Booth Id:
BMED032
Category:
Biomedical and Health Sciences
Year:
2022
Finalist Names:
Shenoy, Nidhi (School: Lakeside High School)
Abstract:
Multiple Sclerosis (MS) is a debilitating neurological disease affecting the central nervous system and significantly impacting patients’ quality of life. The disease involves inflammation, demyelination, and neurodegeneration causing irreversible disabilities. Current treatments for MS target the inflammatory phase, with limited effects on the long-term disability. While neuronal damage significantly contributes to MS pathology, mechanisms of neurodegeneration are not well studied. Utilizing data collected from an experimental MS model (EAE, Experimental Autoimmune Encephalomyelitis), and control groups this study evaluated neurodegenerative changes in the retina during disease progression. We investigated the neurodegenerative changes such as loss of retinal ganglion cells and retinal thinning in the retina of the EAE model and the control groups.
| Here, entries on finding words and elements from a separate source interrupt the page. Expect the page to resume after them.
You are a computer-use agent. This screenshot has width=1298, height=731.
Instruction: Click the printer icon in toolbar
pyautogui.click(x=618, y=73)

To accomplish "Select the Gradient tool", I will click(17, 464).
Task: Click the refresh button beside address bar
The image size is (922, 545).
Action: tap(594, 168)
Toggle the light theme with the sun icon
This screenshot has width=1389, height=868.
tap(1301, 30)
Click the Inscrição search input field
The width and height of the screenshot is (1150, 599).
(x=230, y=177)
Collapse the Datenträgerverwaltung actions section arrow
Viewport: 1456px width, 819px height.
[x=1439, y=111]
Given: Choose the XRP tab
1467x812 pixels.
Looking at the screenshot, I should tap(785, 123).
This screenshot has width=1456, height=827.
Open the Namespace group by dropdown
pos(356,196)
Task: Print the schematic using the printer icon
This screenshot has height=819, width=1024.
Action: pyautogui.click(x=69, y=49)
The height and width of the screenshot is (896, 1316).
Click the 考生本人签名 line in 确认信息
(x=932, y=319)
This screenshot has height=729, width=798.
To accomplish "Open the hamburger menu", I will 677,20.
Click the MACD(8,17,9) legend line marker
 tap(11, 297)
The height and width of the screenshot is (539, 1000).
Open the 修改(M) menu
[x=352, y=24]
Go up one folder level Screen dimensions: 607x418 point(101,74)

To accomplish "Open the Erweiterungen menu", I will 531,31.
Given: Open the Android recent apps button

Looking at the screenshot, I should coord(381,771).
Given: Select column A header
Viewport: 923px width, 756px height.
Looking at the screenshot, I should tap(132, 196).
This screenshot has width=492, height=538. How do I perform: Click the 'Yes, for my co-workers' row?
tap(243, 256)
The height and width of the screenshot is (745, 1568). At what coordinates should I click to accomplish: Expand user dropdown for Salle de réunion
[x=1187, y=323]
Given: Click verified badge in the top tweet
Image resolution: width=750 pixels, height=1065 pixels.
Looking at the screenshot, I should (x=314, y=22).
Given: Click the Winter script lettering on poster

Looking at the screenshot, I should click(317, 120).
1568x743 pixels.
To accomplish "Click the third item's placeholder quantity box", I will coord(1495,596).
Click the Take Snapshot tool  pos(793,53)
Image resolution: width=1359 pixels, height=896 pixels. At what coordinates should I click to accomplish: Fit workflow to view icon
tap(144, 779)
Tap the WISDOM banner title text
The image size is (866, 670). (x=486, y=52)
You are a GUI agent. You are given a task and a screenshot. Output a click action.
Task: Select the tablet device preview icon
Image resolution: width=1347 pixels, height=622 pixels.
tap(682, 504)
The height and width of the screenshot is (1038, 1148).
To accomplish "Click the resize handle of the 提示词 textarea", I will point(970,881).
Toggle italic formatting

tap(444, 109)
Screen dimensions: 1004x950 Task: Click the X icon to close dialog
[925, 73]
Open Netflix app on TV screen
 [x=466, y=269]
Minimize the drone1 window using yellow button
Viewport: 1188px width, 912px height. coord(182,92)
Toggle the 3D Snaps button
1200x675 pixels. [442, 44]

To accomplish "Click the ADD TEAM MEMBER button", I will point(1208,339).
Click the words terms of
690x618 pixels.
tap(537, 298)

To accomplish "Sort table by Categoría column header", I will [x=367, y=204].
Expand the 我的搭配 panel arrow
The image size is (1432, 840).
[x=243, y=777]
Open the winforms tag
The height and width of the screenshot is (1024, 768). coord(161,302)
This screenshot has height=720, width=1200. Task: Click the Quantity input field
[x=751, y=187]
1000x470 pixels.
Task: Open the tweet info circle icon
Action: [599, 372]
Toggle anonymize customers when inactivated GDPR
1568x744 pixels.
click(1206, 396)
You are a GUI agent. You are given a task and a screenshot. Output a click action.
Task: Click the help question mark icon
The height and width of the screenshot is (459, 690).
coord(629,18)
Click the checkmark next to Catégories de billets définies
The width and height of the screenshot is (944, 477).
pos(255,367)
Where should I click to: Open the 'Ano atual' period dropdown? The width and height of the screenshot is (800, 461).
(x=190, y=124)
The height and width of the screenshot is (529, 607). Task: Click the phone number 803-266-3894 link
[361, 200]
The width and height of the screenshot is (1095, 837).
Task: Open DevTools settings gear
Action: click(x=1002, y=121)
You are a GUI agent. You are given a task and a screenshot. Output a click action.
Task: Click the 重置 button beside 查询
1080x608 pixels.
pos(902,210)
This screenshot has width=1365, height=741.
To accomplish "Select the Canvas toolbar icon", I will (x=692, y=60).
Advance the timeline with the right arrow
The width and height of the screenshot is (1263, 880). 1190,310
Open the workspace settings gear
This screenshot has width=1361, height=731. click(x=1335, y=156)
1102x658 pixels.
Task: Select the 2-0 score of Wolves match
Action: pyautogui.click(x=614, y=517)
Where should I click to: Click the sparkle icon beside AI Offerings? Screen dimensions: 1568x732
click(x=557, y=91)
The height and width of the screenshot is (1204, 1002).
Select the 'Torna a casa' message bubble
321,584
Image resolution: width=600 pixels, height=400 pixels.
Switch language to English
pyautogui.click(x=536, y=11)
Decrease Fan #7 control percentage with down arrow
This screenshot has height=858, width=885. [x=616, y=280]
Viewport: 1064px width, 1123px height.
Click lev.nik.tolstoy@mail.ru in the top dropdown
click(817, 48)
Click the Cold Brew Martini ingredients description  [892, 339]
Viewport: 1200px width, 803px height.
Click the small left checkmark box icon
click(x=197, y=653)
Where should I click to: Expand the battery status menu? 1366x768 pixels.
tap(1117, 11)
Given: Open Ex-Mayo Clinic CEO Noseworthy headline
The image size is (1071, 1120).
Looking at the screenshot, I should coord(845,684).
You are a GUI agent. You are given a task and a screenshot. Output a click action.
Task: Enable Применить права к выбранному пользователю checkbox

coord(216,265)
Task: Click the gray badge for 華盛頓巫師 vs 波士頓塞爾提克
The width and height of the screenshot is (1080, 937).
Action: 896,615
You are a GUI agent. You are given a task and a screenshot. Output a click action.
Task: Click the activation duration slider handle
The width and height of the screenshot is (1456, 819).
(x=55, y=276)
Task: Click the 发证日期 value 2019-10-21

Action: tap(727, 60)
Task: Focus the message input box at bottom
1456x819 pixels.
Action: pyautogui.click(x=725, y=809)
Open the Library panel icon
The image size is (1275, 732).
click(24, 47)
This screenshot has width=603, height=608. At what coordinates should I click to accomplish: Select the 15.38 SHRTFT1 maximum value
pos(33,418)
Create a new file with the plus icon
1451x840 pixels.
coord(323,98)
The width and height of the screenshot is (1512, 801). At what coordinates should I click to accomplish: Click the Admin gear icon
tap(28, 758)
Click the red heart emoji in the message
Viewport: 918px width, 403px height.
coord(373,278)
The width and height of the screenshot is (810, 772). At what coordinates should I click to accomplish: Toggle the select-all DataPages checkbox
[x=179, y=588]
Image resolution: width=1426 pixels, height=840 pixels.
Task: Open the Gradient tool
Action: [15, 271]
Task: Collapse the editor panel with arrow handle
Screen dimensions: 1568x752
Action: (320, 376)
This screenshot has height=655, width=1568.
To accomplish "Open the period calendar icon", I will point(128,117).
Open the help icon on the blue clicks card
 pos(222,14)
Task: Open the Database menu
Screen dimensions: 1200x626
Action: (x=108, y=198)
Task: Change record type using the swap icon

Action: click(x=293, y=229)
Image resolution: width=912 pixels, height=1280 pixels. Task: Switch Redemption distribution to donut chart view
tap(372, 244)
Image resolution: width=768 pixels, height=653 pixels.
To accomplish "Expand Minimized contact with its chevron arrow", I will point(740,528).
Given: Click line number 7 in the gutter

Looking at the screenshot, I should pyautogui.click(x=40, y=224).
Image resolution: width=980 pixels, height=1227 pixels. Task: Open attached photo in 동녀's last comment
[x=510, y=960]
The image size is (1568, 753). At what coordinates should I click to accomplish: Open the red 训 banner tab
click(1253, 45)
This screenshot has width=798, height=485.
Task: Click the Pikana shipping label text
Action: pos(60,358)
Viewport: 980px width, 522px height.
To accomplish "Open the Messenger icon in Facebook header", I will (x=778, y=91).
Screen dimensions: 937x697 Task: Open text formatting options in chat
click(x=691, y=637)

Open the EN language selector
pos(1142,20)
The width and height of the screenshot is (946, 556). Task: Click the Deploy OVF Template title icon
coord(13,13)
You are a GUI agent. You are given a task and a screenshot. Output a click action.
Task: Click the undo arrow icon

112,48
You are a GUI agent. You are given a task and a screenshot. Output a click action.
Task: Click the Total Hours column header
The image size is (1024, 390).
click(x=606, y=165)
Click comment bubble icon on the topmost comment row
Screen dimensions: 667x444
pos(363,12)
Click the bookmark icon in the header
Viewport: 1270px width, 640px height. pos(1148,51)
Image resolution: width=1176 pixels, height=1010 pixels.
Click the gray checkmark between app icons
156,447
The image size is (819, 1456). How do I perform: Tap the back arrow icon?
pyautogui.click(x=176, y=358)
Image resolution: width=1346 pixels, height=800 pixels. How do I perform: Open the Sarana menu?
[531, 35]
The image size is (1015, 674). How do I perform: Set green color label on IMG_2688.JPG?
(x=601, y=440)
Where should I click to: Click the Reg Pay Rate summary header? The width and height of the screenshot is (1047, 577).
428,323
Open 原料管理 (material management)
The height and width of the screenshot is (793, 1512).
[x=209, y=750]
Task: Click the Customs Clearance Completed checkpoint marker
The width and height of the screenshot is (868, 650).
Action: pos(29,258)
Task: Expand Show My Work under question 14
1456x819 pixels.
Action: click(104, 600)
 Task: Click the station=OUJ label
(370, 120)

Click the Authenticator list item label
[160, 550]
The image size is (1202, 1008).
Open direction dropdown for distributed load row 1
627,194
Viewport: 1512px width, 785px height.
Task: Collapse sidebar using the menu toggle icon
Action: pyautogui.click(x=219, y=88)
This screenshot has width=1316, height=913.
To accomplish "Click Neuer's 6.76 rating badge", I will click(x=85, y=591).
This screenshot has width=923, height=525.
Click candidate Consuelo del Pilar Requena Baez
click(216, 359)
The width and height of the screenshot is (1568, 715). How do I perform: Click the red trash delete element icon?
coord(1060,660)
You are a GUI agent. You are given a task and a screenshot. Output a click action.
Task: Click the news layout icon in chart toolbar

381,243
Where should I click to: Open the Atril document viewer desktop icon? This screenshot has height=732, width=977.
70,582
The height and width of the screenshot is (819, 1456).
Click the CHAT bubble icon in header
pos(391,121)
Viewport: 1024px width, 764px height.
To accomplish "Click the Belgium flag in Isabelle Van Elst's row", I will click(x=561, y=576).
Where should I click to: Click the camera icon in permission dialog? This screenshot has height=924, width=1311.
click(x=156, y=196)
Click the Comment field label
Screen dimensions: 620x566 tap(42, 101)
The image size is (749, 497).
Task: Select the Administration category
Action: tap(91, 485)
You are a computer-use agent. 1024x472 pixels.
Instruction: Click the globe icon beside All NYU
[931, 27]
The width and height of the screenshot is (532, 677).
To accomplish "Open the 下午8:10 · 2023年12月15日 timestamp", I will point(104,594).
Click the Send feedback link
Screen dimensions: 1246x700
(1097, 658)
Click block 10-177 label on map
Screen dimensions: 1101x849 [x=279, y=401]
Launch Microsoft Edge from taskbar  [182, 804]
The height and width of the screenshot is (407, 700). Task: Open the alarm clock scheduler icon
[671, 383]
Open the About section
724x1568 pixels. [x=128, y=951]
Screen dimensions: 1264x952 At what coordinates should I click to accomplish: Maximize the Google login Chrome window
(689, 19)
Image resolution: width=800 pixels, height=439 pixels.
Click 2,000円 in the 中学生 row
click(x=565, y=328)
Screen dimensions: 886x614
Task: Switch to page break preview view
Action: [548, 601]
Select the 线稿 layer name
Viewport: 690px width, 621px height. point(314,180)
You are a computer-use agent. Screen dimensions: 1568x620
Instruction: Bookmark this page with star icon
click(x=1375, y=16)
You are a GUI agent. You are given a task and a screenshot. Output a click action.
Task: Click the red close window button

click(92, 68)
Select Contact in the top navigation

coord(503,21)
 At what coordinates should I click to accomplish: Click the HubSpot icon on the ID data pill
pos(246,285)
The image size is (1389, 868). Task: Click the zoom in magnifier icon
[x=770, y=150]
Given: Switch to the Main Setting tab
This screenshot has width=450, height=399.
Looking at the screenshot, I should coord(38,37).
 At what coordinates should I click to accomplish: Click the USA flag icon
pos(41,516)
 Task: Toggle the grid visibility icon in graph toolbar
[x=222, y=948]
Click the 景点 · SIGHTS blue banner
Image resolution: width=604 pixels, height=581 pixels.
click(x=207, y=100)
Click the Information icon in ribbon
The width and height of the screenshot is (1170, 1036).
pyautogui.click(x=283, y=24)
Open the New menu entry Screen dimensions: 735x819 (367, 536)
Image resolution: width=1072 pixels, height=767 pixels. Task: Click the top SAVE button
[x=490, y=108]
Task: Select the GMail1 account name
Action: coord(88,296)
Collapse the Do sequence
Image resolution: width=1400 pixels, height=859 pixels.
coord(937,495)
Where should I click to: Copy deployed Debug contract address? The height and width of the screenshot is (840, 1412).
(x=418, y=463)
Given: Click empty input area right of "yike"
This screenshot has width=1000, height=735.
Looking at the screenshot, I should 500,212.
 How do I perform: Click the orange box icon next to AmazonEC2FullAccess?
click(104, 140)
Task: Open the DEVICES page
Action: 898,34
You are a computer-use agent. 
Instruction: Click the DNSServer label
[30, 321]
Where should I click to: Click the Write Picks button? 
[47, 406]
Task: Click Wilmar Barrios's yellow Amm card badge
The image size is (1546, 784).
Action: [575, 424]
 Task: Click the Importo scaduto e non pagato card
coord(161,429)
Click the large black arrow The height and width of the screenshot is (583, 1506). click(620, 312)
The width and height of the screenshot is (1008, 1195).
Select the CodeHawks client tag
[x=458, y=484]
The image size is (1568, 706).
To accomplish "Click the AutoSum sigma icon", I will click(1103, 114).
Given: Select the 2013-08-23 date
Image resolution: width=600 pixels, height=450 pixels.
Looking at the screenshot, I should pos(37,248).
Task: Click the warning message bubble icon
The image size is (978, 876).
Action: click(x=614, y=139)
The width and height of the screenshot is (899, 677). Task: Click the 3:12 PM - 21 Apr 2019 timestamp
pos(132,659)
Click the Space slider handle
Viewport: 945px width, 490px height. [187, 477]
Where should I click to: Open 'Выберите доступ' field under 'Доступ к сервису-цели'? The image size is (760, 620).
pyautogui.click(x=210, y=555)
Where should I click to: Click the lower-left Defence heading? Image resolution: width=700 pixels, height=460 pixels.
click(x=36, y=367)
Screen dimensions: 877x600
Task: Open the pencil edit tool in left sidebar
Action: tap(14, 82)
It is hypothesized that the experimental model of MS will show higher levels of neuronal loss in the retina compared to the control. Our results showed a decrease in the number of cells in the ganglion cell layer (GCL) of the EAE retina at two different time points studied, suggesting a loss of neurons compared to the control group. Thickness measurements showed a reduction in total and inner plexiform layer (where neurons in the GCL connect to interneurons) thicknesses in the EAE retina compared to the controls. Our results indicate that there is evidence of neurodegenerative changes in the retina of the experimental model of MS. The pattern of neuronal loss suggests that neurodegeneration happens in the earlier stage of disease progression. Overall, the retina is an excellent model to investigate the molecular mechanisms of neurodegeneration in MS and possibly other neurodegenerative diseases with further research.